Stock markets rallied yesterday in anticipation of the employment data to be released on Friday, which will help the Federal Reserve in shaping its decision to begin tapering accordingly.
The upward momentum was a result of large technology companies and growth stocks that had suffered a severe fall on the previous day, mainly motivated by the disturbing news from China where another real estate company was in default, as well as the unstoppable rise in energy raw materials that endanger global growth, which continued to rise yesterday as well.
In reality, with all these factors of concern still hover above the markets, it's unlikely for the market to expect a change that could make room for a solution to these serious problems.
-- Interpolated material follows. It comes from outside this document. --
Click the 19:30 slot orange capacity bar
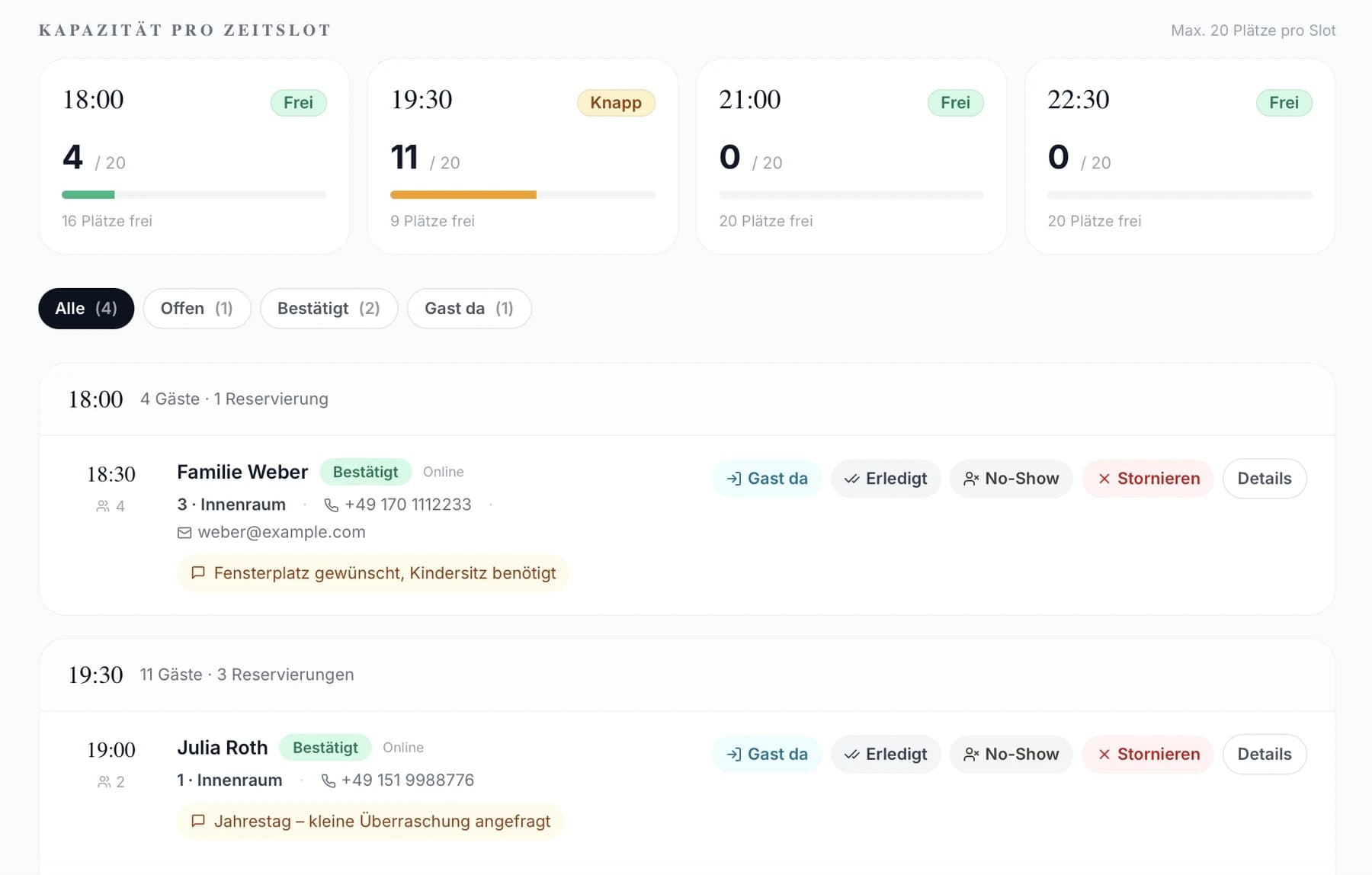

Only some news regarding progress in the Senate to approve a fiscal stimulus package of around 2 trillion dollars can be considered as positive for the markets, but this is something that has not yet been fully decided and on the other hand, the spectre of default of the North American government continues to haunt if an agreement is not reached to eliminate the debt ceiling.
Therefore, yesterday's move can be seen as a technical correction from the oversold levels reached by previous declines.
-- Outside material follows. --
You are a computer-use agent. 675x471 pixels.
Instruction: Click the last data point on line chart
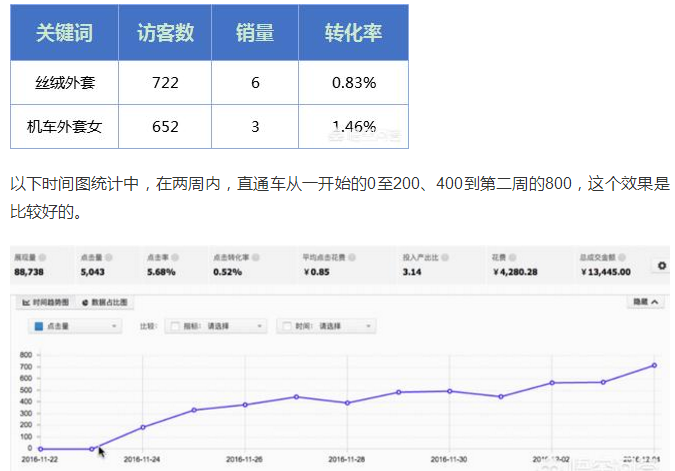654,365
This can be clearly seen on the Nasdaq hourly chart. After the RSI hourly indicator became oversold on Monday, where the index has corrected upwards, stopping its rise right at the resistance zone located around 14.740 and without managing to close above the 100 hour SMA line.
The same happened with the German DAX index that corrected yesterday to the first resistance level located at 15,180, where the 100-hour SMA line also passes without overcoming it. This scenario came after continued losses for the index since the end of September.
These three days that remain to end the week with the critical publication of the US employment data for September will be decisive for the evolution of the markets soon.
If the Fed decides to withdraw the stimulus package, then the evolution of Treasury bonds yields will depend mainly on the unemployment figure.
However, the performance of energy raw materials will also influence the markets, with oil reaching levels not seen in the last seven years, in addition to the current situation in China with big real estate companies defaulting.